初代牧師長尾三二先生は戦争に反対をした、珍しい牧師です。戦時中「天皇は神にあらず」と言って逮捕されました。私たちも今、この社会の中で「天皇は私たちの神にあらず」「押し付けないでほしい」そう叫びたいのです。
今日のたとえ話、新しい王とは主イエス・キリストの事です。そして1ムナを預けられたのが私たちです。そして14節でも「私たちの神は誰か」が問題とされています。私たちの神は主イエス・キリスト、愛の神、愛の行動に促す神です。だから私たちはこの話を愛の視点で読みたいのです。繁栄の視点で読むと、再び教会は失敗をするでしょう。

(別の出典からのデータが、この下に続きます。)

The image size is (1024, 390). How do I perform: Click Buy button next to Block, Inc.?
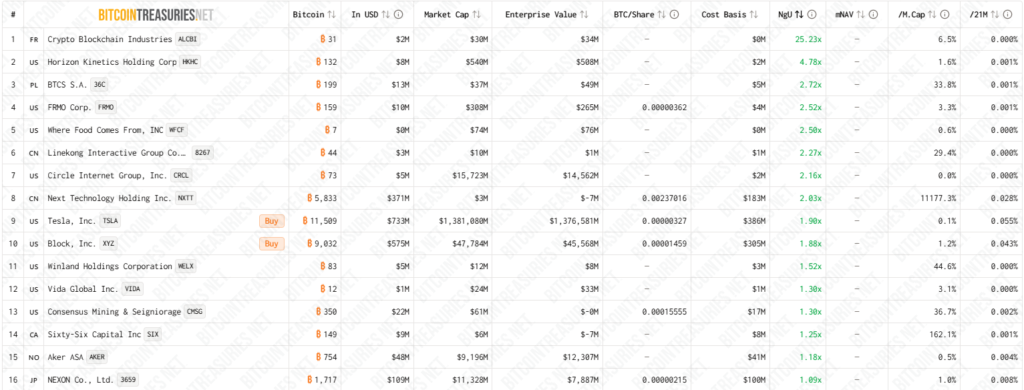point(272,244)
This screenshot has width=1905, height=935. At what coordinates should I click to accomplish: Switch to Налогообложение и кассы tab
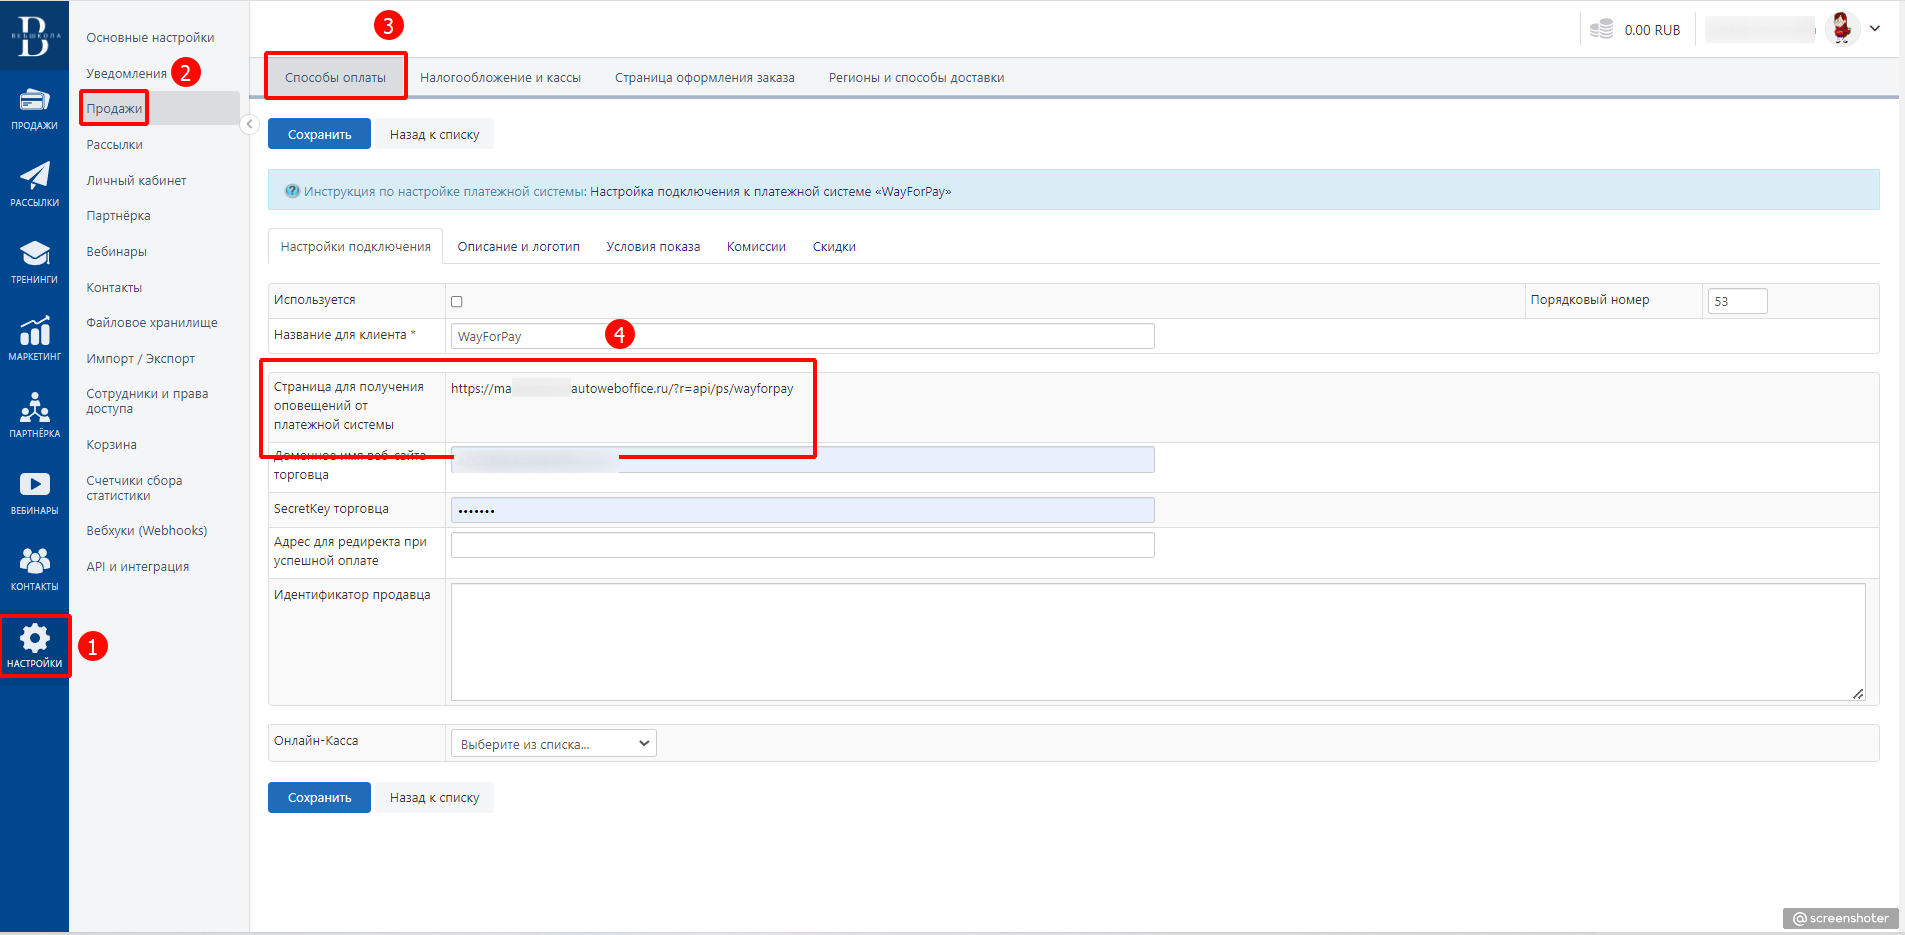pos(500,78)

10人が1ムナずつ預かりました。主人は「商売しろ」と命令をしました。十倍になった僕がいますが、彼は相当なリスクのある投資をしたはずです。元金をすべて失うかもしれない、ばくちのような投資をして破産覚悟で「商売しろ」という主人の命令を実践しました。一方で、1ムナを布にくるんで土に隠した僕がいました。減ることを恐れ、土に隠しました。
1ムナとはそれぞれに委ねられた、神様の愛です。神様はそれを「使って増やせ」と言います。模範となるのは、十倍にした僕です。リスクがあっても愛の行動をするということです。愛したのに愛されなかったら、私たちは深く傷つきます。でも恐れずに、愛の行動をとるのです。愛されないかもしれない、傷つくかもしれない、でも愛すのです。一方、土に隠した僕とは、傷つくのが怖くて、愛の行動ができない人でした。まるで自分は愛も持っていないように振る舞いました。自分が傷つかない方法を選んだのです。
私たち一人ひとりが、神様から1ムナの愛をいただいています。それを使い、増やす、愛の行動を起こしたいのです。私たちのいただいている神の愛を、神を恐れず、隠さずに、土に埋めず愛の行動をとりたいのです。
今、私たちは誰が、私たちの神なのかが問われています。私たちは愛と私たちの神を隠しません。天皇は神にあらず。私たちの神は愛の神イエス・キリストです。私たちはその愛を持ったままにしない、傷つくのをおそれず愛の行動をする、そして隠さないで語りたいのです。